Several weeks ago, Kimbrough said more than 20 students “playing hooky” from the DeKalb Alternative School, a high school on Memorial Drive, were seen around the pool area.
“I guess they came down here because this is a park area where truants would hang out,” Kimbrough said. “They’ve charged three with vandalism but the arsonists haven’t been found yet.”
Kimbrough stood by the pool on a recent sunny morning watching workers squeegee the remaining gunk from the shallow end of the pool. A week earlier, representatives from Tidy Cats cat litter identified the Hearthstone pool to be part of its “PU Patrol” cleanup.
“We’re going to seven places in the United States—Atlanta is our fourth—and we’re listening to news coverage and looking around the community for things that ‘stink’ and fixing them,” said Tidy Cats spokeswoman Lindsay Harrington.

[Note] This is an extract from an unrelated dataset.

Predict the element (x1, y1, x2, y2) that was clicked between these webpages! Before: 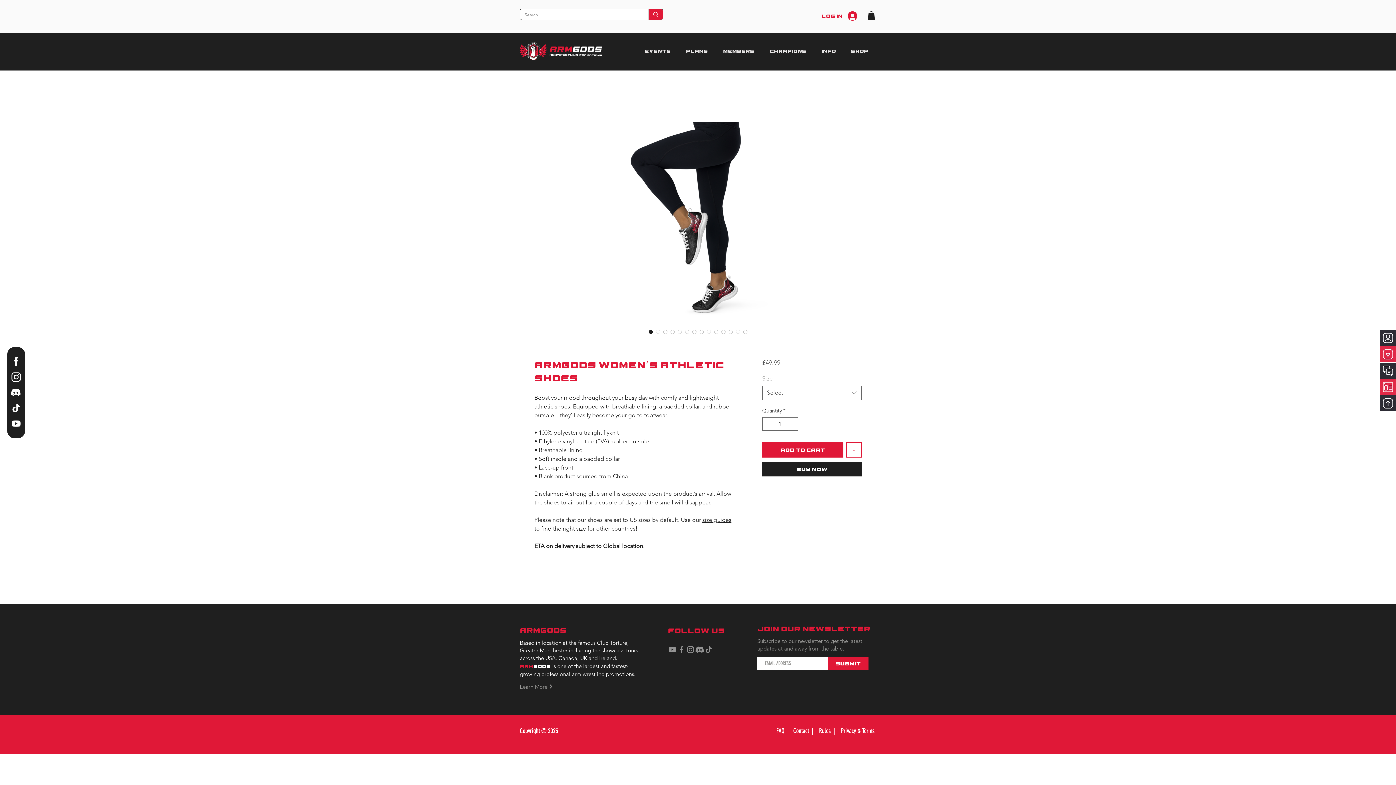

Harrington said the company hired local contractors to clean everything from the pool and remove all of the debris in the area, including the charred remnants of the pool house. One of the workers standing nearby said it took several dump trucks to remove all of the debris and “they had thrown almost everything in the pool,” including furniture.
Residents of Hearthstone aren’t the only ones who use the pool; Kimbrough said since it is one of the only private pools in the area, community members, churches and local Boy Scout troops use it.

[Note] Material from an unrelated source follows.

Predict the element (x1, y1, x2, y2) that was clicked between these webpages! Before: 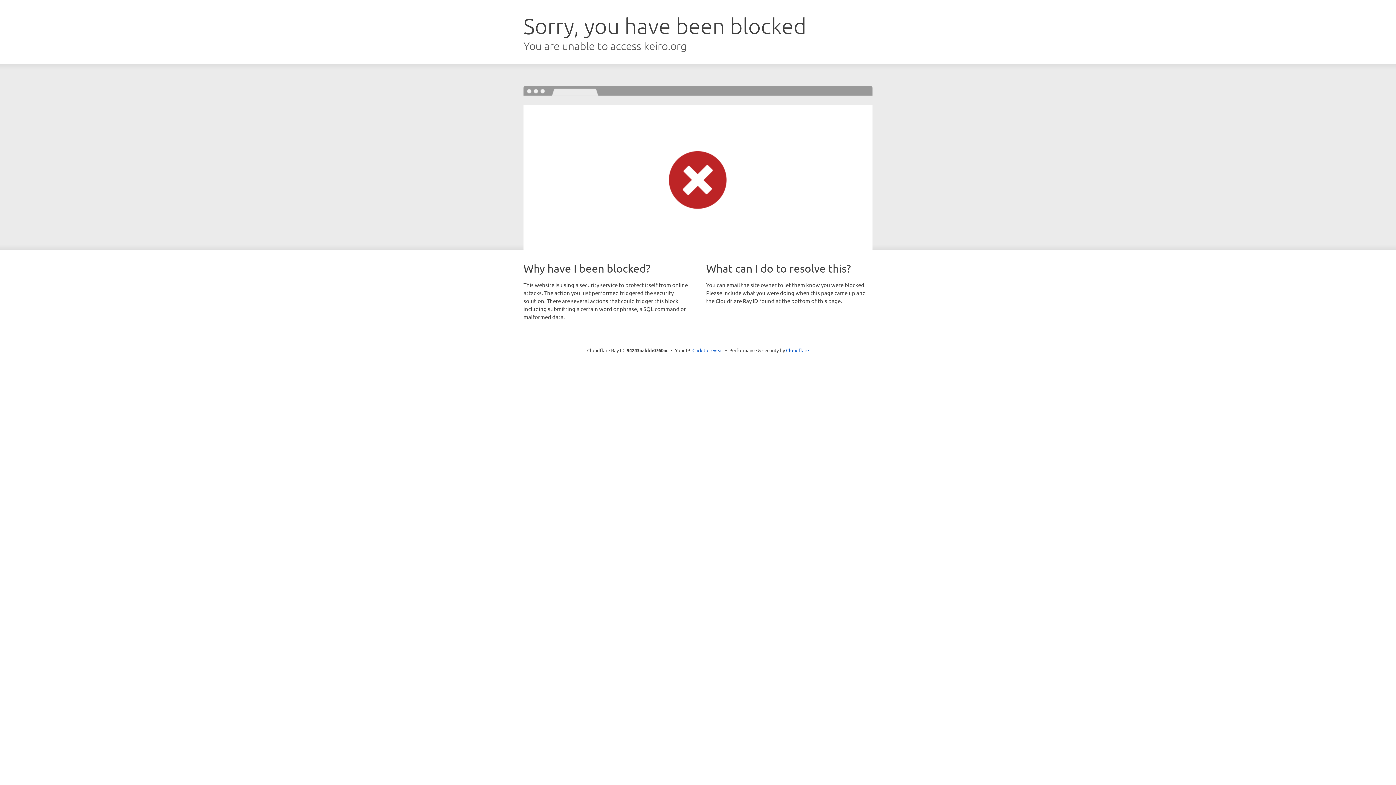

“Most of the kids who came down here after the vandalism happened were devastated. They were crying—my son was crying, and I was crying. This is where we spend our summers and it gives the kids another option instead of hanging out in the street,” Kimbrough said.
In addition to the work Tidy Cats is doing, a new pool house needed to be built and electrical rewiring needed to be done, which Kimbrough said would be paid for by the neighborhood. The community is holding a fundraiser May 19 at Chick-fil-A on Memorial Drive 4-8 p.m. to help raise funds.
Ron Vaughn, who lives in the Abingdon neighborhood next to Hearthstone, said the local Boy Scout troop he leads uses the pool every summer, in addition to his family.
“We had a pool over in my subdivision but it succumbed to the same fate that this one succumbed to. It was a year or so after I moved in and unfortunately the community wasn’t tight enough to rebound from it,” Vaughn said. He said 14 years ago vandals burned his neighborhood pool house down.
Vaughn hopes the repairs being made on the Hearthstone pool will have a positive effect on the community and also influence his neighborhood to revitalize its pool area.
Resident Emily Grossman said the pool is important because it is a place where countless children learned to swim, in some cases becoming star athletes who swam in high school.
“The creek has also offered the same opportunities—little kids who played in the creek have gone on to get graduate degrees in stream maintenance and biology just because it stirred up a curiosity,” Grossman said.
Each year, Kimbrough said, the neighborhood deals with vandalism in the pool area and last year they were forced to repaint it. The pool is surrounded by a barbed wire fence and Kimbrough said the neighborhood can’t pay for any additional security.
“I’m not happy because the people who committed the arson haven’t been found yet. I guess the police are doing the best they can on that, I’m not faulting them. The responsibility lies on the parents and the school system,” Kimbrough said.